Collected data entries:
·····
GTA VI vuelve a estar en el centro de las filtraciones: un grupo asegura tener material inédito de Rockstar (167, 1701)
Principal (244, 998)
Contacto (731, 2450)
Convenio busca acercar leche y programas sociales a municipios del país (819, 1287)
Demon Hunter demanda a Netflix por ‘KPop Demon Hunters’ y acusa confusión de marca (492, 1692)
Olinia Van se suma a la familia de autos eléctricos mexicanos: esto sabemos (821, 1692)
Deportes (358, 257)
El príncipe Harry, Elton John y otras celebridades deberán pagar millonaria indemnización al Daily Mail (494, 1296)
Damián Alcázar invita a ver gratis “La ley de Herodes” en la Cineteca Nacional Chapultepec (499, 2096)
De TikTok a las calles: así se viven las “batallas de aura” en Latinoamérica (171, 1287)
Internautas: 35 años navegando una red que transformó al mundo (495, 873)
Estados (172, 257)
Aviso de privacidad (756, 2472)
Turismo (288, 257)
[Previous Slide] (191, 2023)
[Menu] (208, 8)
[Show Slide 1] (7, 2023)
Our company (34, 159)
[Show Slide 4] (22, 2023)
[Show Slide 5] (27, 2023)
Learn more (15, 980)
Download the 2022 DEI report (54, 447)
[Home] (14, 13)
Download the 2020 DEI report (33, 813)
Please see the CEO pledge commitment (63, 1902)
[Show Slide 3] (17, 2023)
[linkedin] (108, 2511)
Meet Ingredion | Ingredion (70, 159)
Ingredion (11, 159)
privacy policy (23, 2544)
·····
> _What you have to do_
Reproduce exactly what appears from the line containing "Damián Alcázar invita" down to the final line of the data.

> _Task answer_
Damián Alcázar invita a ver gratis “La ley de Herodes” en la Cineteca Nacional Chapultepec (499, 2096)
De TikTok a las calles: así se viven las “batallas de aura” en Latinoamérica (171, 1287)
Internautas: 35 años navegando una red que transformó al mundo (495, 873)
Estados (172, 257)
Aviso de privacidad (756, 2472)
Turismo (288, 257)
[Previous Slide] (191, 2023)
[Menu] (208, 8)
[Show Slide 1] (7, 2023)
Our company (34, 159)
[Show Slide 4] (22, 2023)
[Show Slide 5] (27, 2023)
Learn more (15, 980)
Download the 2022 DEI report (54, 447)
[Home] (14, 13)
Download the 2020 DEI report (33, 813)
Please see the CEO pledge commitment (63, 1902)
[Show Slide 3] (17, 2023)
[linkedin] (108, 2511)
Meet Ingredion | Ingredion (70, 159)
Ingredion (11, 159)
privacy policy (23, 2544)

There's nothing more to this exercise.